By law, operating a drone weighing more than 250 grams must register with the nation’s National Aviation Authority (NAA). The registration is valid for a specific time ordered by the NAA. The nation’s NAA can be where the operator’s residence or business location is.

Once registration is complete, the operator receives a registration number. The registration number must be written on the remote identification system and displayed on each drone unit owned. 

The European legal framework (2019/945 and 2019/947) adopts a hazardous operation approach. European methods on how to get drone license and operate legally take into account the following:

  • Weight of the drone
  • Technical and safety requirements
  • The nature of the operation conducted

North American Drone Laws And Regulation

The countless rules that limit what drone owners and operators can do are one of the main obstacles. The Federal Aviation Administration (FAA) in the US has many regulations that have hampered the expansion of the drone industry. For both commercial and recreational drone use, the FAA has separate limitations. Although recreational drone regulations differ from commercial ones in several aspects, line of sight is still a crucial factor.

The law implemented on January 3, 2018, has implemented:

  • Drone operators must register with the FAA
  • Mark their drone with the registration number
  • Carry proof of registration during flights

Additionally, the pilot is only permitted to fly for fun.

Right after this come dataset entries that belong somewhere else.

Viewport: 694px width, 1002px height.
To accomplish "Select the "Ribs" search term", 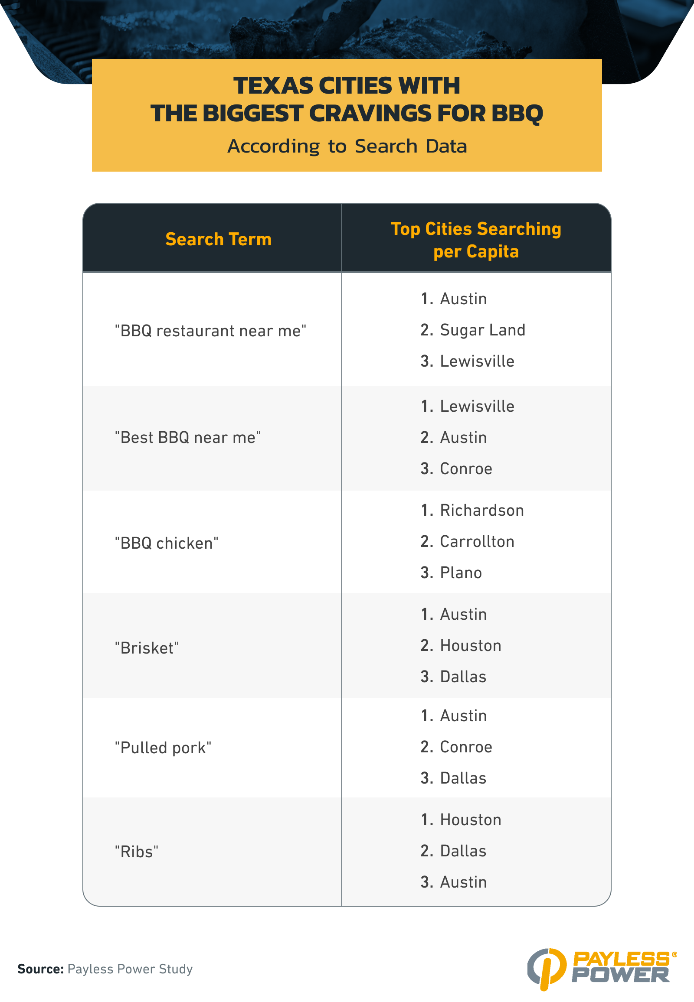I will [x=137, y=852].
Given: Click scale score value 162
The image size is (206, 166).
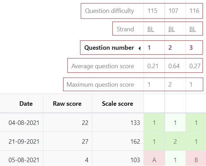Looking at the screenshot, I should 135,142.
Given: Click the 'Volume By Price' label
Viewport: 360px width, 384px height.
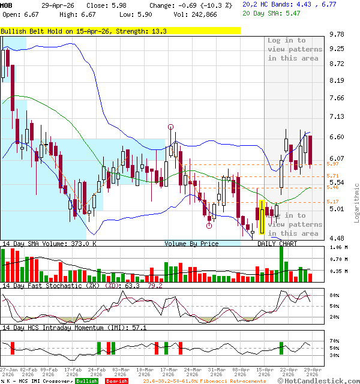Looking at the screenshot, I should [x=191, y=244].
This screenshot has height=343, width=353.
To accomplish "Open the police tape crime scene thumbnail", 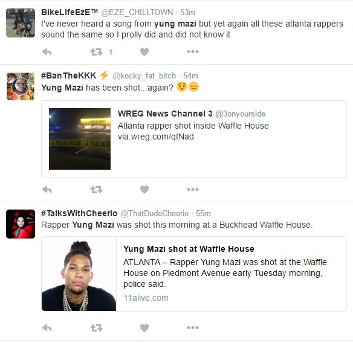I will coord(80,139).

Drone Registration With The FAA

On December 21, 2015, the FAA’s online registration platform became operational. It mandated the registration of UAVs weighing more than 0.55 pounds (or 250 grams) but less than 55 pounds. The FAA had registered 1,509,617 drones as of December 10, 2019. The number consists of the following:

  • 160,748 remote pilotes
  • 1,085,392 recreational drones
  • 420,340 commercial drones

How to get a commercial drone license? Getting a commercial drone license involves more requirements than getting a drone for recreational purposes. The requirements include the following:

  • Government-issued ID
  • At least 16 years old
  • Top physical and mental condition
  • Literate
  • Able to communicate
  • Fluent in English

In some states, applicants may need to wait a few weeks to take a drone flight test. In the United States alone, there are over 700 testing facilities for commercial drone flights. If a drone operator sells drone images without a permit, the FAA can issue a fine of $1,100. Anyone who uses a drone for commercial, non-recreational, or official projects must acquire a specific license.

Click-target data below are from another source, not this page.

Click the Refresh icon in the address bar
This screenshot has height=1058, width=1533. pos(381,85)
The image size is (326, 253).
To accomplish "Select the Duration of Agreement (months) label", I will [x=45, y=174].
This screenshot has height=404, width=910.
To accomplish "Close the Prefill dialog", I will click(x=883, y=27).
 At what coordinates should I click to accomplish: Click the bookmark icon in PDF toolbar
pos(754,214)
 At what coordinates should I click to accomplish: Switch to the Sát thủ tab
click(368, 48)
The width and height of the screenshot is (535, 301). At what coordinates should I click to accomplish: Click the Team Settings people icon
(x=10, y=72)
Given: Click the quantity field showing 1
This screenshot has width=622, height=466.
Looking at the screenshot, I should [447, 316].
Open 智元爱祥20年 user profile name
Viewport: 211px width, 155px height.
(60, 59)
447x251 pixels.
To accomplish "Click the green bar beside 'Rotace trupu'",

Users are raising the question of how much a drone license may require credit or debit cards. The FAA drone test can cost around $175, and the registration costs $5, valid for three years.

Drone Laws And Registration In Asia

The use of drones is essential for the delivery of supplies to far-off islands and emergency relief. Drones in Asia are growing at a rapid pace. In countries such as Japan, drone deliveries and personal use are now legal. Although it may take a few years before flying drones around residential areas are permitted.

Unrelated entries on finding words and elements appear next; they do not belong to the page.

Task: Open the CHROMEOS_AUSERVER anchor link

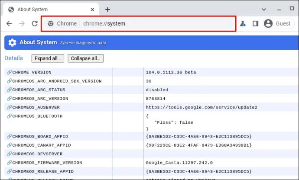Action: pyautogui.click(x=10, y=107)
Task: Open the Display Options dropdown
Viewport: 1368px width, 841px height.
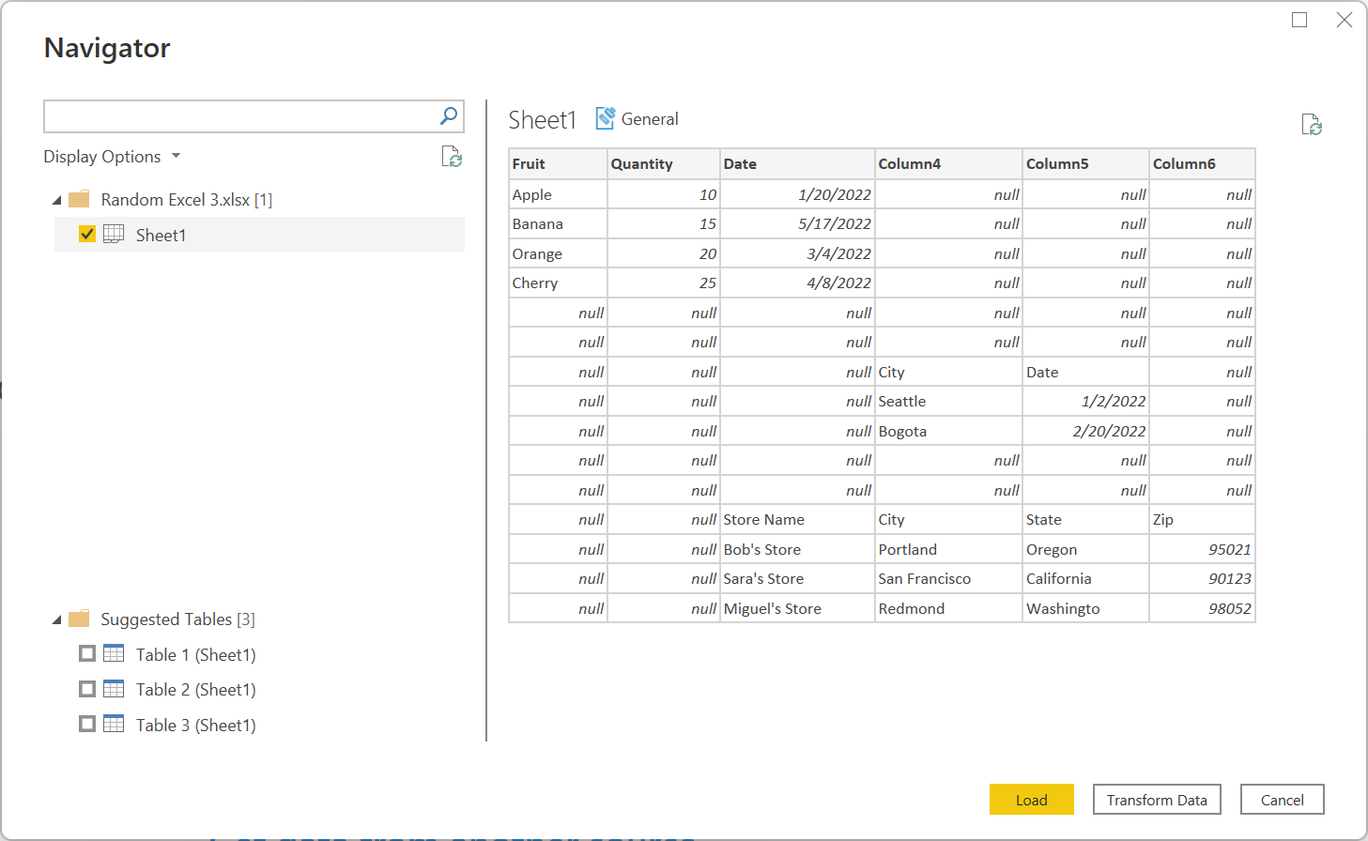Action: [112, 157]
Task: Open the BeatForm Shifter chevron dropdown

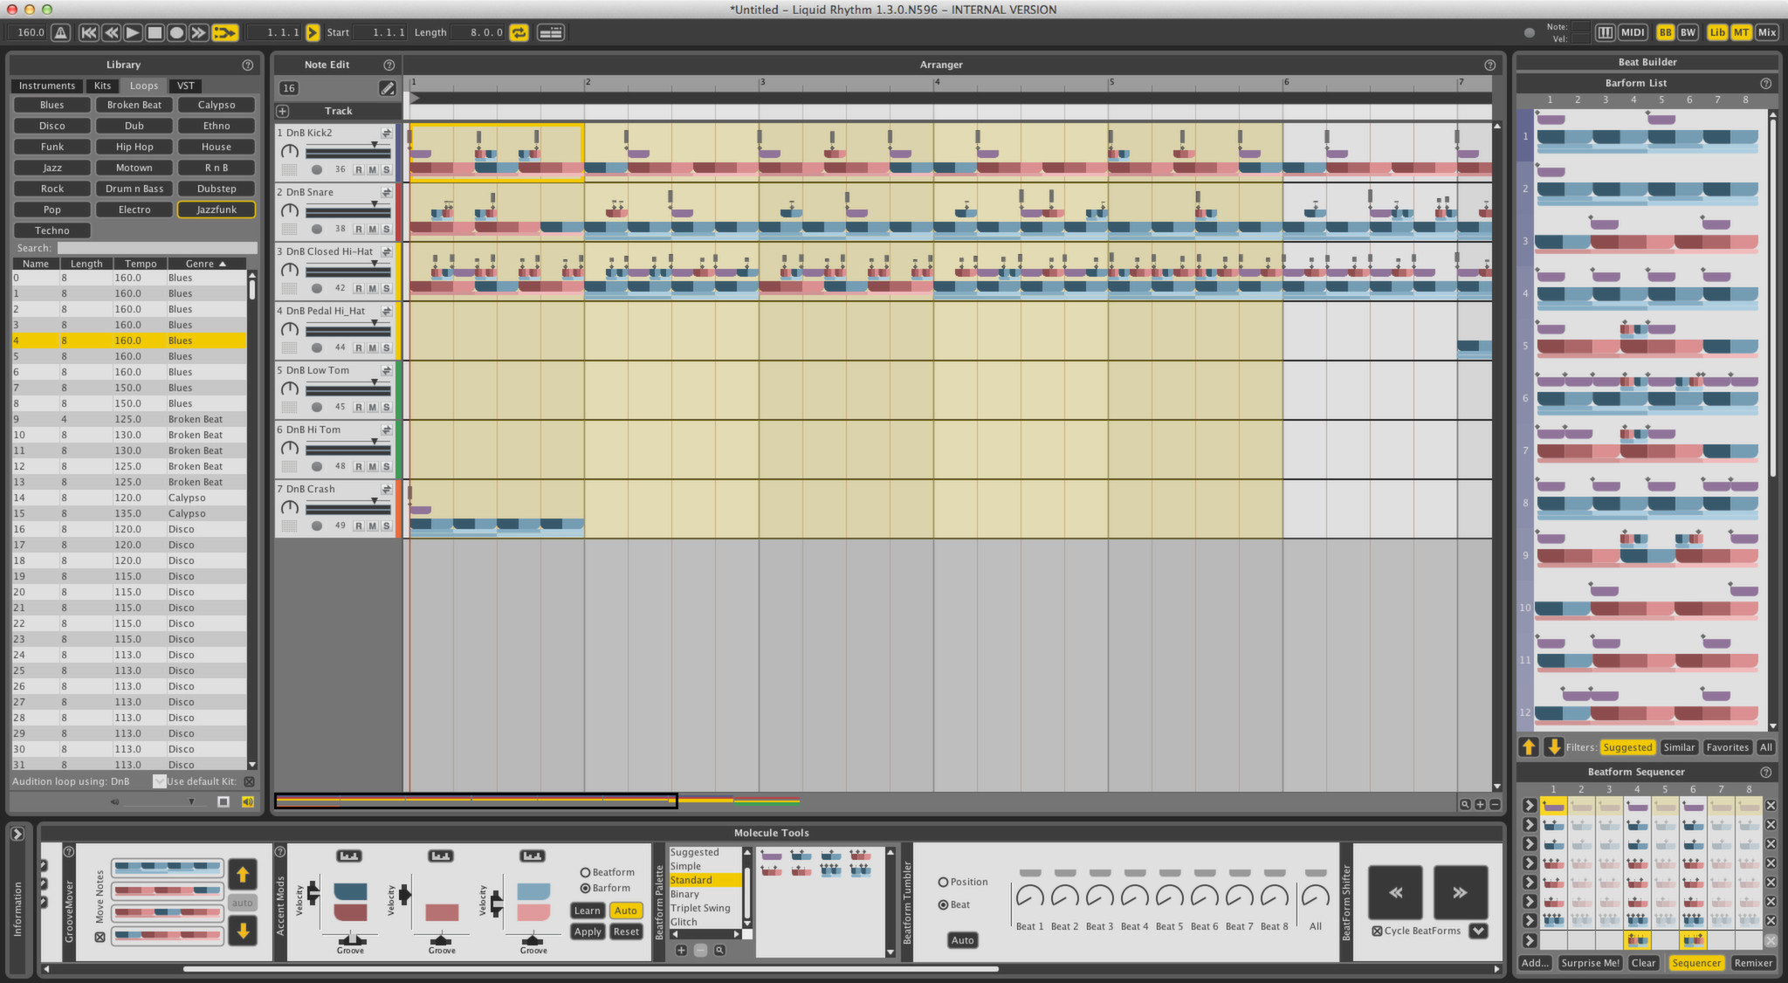Action: click(1479, 931)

For Singapore, commercial drone delivery services are now available for customers in areas where such services are inaccessible.


Most drone users ask: How much is a drone license? Do we need more tests to qualify? What do users need to quality as drone pilots?

Drone technology is growing fast. Regulations have regular updates and revisions, even in countries with established drone legislation. Drone laws constantly shift toward a more lax approach to regulation. However, necessary infrastructure upgrades might help such a transition succeed.

The rules on drone use are laxer globally. Although they must ensure the general public’s safety through:

  • Specialized training programs
  • Pilot exams based on UAV type
  • Circumstances and environment of drone flight
  • Liability insurance

Over the next few years, it’s advisable to keep an eye out for how drone regulations change. Drone regulations and licensing in each country certainly have similarities and disadvantages, each with its advantages and disadvantages. The registration process and application for a drone license help countries understand how to adopt technology better.